- GIVEN EXERCISE
Reproduce the records verbatim, everything from the very first line down to the line that contains "click(x=549, y=217)".

- RECORDS FOR THIS EXERCISE
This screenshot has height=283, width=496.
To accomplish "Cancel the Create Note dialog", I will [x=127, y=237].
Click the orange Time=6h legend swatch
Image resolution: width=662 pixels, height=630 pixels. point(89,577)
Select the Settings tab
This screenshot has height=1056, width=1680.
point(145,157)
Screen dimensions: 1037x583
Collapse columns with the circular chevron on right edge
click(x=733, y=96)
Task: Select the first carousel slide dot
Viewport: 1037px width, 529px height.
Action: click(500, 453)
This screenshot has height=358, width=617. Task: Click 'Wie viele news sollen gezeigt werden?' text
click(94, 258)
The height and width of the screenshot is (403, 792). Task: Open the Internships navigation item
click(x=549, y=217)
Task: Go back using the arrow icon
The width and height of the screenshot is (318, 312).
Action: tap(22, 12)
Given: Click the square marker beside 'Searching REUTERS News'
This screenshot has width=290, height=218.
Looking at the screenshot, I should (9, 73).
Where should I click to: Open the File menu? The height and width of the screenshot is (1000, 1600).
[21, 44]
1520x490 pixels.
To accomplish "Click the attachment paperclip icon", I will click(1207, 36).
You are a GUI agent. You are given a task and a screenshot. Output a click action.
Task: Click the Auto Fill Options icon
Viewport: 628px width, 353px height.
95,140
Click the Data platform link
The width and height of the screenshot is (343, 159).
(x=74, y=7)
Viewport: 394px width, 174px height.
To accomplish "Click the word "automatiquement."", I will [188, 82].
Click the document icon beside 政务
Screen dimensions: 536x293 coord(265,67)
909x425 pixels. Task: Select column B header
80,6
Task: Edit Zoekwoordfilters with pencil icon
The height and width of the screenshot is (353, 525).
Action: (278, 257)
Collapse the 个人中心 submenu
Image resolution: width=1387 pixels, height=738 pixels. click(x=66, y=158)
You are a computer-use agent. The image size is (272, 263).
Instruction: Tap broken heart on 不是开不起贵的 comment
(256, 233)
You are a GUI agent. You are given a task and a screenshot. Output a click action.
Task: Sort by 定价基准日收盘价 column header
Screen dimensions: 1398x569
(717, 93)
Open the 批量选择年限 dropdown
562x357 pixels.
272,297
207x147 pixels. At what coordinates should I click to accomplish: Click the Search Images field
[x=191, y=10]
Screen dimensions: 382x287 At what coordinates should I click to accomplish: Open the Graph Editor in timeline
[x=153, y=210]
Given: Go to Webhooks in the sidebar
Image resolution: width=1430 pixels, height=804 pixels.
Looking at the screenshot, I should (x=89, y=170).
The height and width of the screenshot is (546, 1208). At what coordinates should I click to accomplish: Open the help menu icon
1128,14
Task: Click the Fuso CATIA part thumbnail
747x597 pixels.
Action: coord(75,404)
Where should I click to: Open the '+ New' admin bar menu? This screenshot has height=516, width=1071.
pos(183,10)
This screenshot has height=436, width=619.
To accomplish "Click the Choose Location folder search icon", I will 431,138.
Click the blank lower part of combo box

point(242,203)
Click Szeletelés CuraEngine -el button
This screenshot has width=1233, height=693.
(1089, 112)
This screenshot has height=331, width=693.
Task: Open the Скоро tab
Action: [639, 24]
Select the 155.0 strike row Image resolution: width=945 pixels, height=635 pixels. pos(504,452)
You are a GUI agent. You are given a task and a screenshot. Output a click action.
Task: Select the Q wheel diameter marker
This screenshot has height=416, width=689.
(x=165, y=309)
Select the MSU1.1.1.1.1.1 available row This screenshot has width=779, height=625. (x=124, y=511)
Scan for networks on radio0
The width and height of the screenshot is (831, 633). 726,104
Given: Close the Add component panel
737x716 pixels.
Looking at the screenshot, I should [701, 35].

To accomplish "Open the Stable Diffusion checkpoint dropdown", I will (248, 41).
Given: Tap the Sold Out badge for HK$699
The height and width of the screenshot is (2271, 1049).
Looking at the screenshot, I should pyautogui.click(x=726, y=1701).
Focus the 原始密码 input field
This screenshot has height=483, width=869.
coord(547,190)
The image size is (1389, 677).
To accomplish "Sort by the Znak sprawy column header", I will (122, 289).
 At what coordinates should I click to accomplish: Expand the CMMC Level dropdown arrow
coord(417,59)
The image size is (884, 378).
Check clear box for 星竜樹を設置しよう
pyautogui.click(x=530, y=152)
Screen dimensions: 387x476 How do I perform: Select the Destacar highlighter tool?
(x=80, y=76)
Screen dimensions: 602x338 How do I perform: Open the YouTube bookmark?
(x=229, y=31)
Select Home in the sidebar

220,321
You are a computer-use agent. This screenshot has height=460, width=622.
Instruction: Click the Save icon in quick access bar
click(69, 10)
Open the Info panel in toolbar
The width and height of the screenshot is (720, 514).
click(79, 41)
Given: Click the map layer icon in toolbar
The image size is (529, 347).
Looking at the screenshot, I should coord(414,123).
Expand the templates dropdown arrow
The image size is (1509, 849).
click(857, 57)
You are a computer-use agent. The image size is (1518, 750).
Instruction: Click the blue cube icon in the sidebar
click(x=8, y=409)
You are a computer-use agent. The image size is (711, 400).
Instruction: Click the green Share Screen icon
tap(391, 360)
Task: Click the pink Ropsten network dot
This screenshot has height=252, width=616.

- TASK RESPONSE
This screenshot has height=283, width=496.
To accomplish "Cancel the Create Note dialog", I will [x=127, y=237].
Click the orange Time=6h legend swatch
Image resolution: width=662 pixels, height=630 pixels. point(89,577)
Select the Settings tab
This screenshot has height=1056, width=1680.
point(145,157)
Screen dimensions: 1037x583
Collapse columns with the circular chevron on right edge
click(x=733, y=96)
Task: Select the first carousel slide dot
Viewport: 1037px width, 529px height.
Action: click(500, 453)
This screenshot has height=358, width=617. Task: Click 'Wie viele news sollen gezeigt werden?' text
click(94, 258)
The height and width of the screenshot is (403, 792). Task: Open the Internships navigation item
click(x=549, y=217)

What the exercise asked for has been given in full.